Written request:
Copy the post about the Facebook outage from "This post follows" to "you're not the smartest person in the room.", swapping every "room" for "meeting".

Source:
<<<<

This post follows our take on the Facebook outage, which you can read here.
Lesson number one: don't assume you're not the smartest person in the room.
The downpour of funnies continues in the various post-mortem chatter of the Facebook et al outage.
This post from the Outages-discussion mailing list may rank pretty high in that deluge:
Sounds similar to "Your geographically diverse fiber paths are no longer
diverse when they enter your building through the same manhole."
It also begs the obvious question: what do "redundant" and "resilient" really mean on implementation?
Over the years, I've always benefited from the (safe) assumption I'm not the smartest person in the room. It means I'm eager to ask sometimes simple questions to smart people, and that my ears perk up for their insights.
When an enormously large technology organization with the best {security,ux,infrastructure,whatever} team in the business puts up a “status.domain.tld” web site, you would think the obvious had been considered.

>>>>

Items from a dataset

<<<<

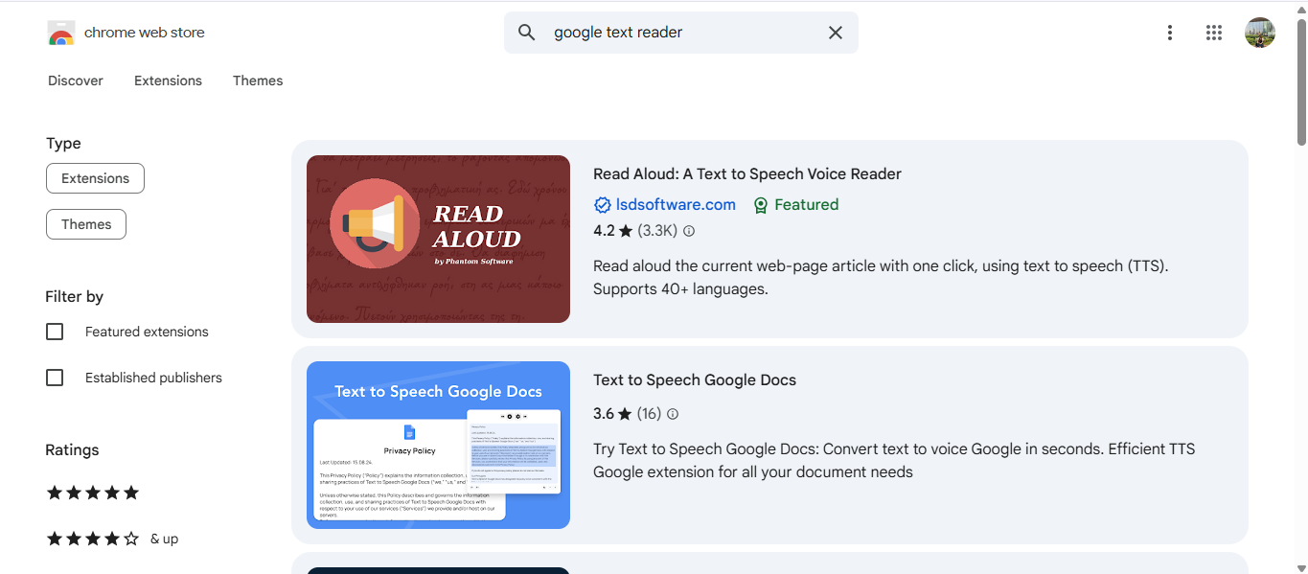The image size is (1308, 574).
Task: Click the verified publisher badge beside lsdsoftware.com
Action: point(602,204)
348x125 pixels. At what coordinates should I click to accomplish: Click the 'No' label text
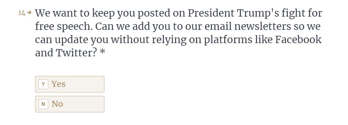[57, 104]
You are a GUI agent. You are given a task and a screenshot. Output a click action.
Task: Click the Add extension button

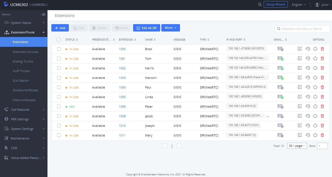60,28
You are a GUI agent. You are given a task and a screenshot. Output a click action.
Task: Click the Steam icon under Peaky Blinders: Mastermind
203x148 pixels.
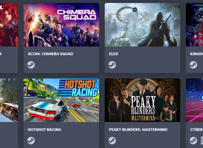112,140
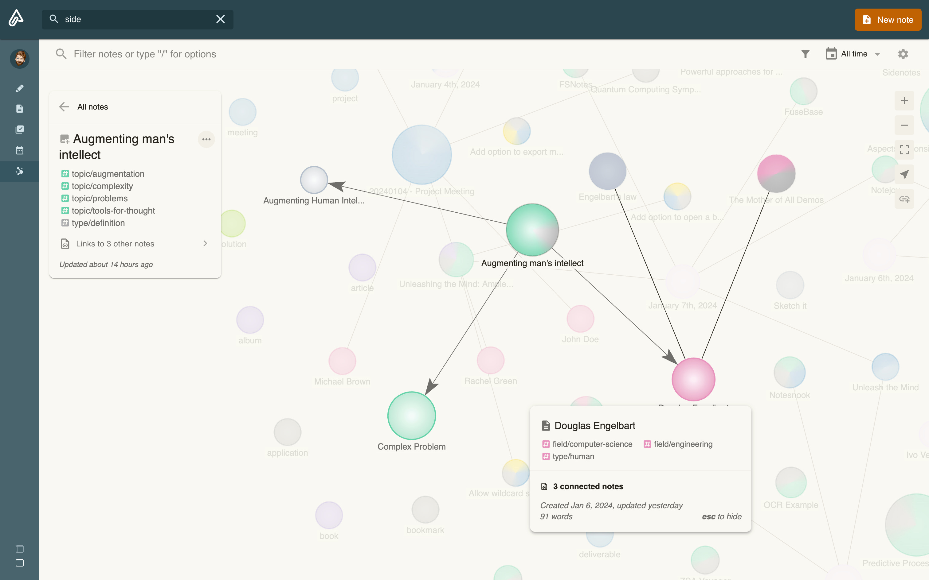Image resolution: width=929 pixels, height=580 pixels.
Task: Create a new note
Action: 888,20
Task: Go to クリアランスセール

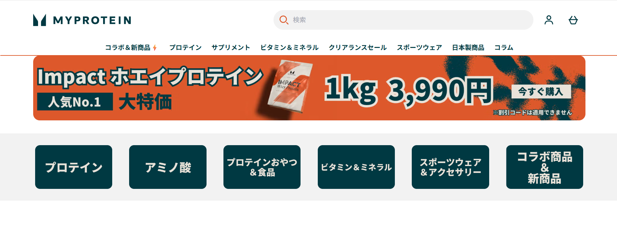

>>>>

Expected answer:
This post follows our take on the Facebook outage, which you can read here.
Lesson number one: don't assume you're not the smartest person in the meeting.